- Eddystone
- Coordinates: 40°59′35″S 148°20′49″E﻿ / ﻿40.9930°S 148.3470°E
- Population: nil (2016 census)
- Postcode(s): 7264
- Location: 53 km (33 mi) N of St Helens
- LGA(s): Break O'Day
- Region: North-east
- State electorate(s): Lyons
- Federal division(s): Lyons
Localities around Eddystone:
| Mount William National Park | Mount William National Park | Tasman Sea |
| Mount William National Park | Eddystone | Tasman Sea |
| Ansons Bay | Ansons Bay | Tasman Sea |

= Eddystone, Tasmania =

Eddystone is a rural locality in the local government area of Break O'Day in the North-east region of Tasmania. It is located about 53 km north of the town of St Helens. The 2016 census determined a population of nil for the state suburb of Eddystone.

==History==
Eddystone is a confirmed suburb/locality. Eddystone Point, the eastern extremity of the locality, supports a lighthouse and is known to Aboriginals as Larapuna.

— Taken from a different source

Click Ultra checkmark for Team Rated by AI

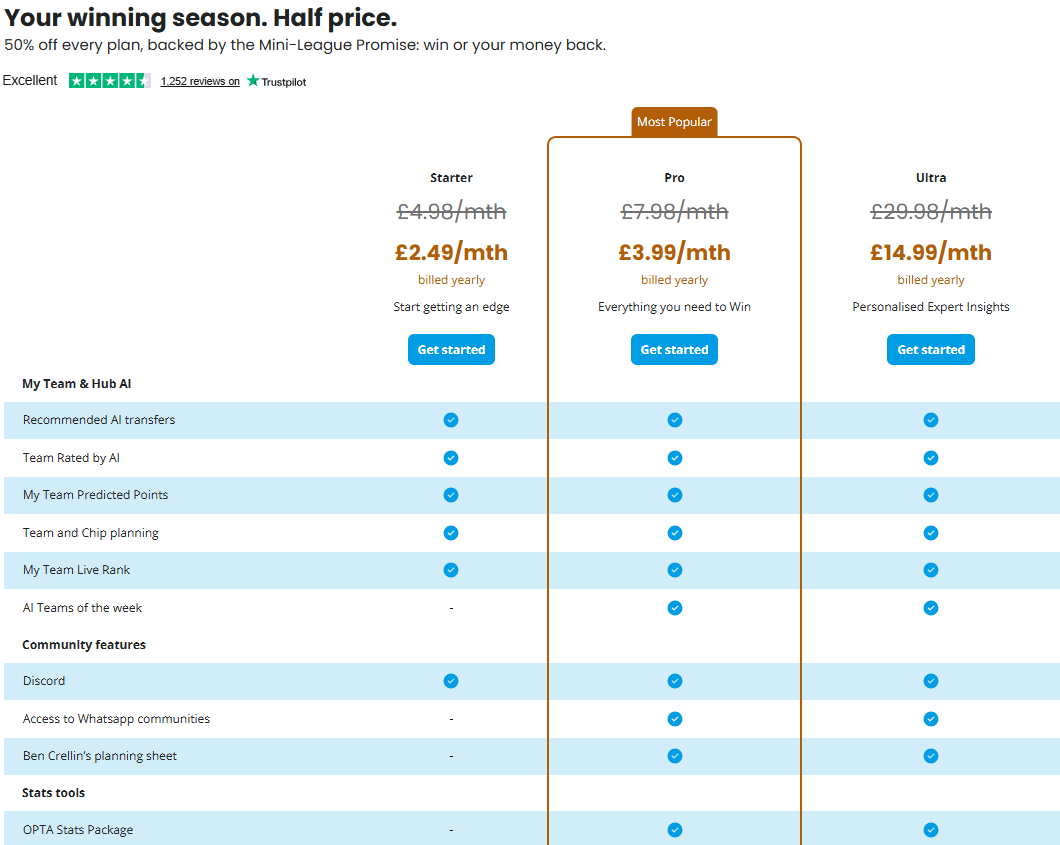931,458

In 2006 the Tasmanian Government issued a 40-year lease for the Larapuna lands surrounding the lighthouse.

==Geography==
The Tasman Sea forms the north-eastern, eastern and south-eastern boundaries.

==Road infrastructure==
The C846 route (Eddystone Point Road) enters from the west and runs through to Eddystone Point, where it ends.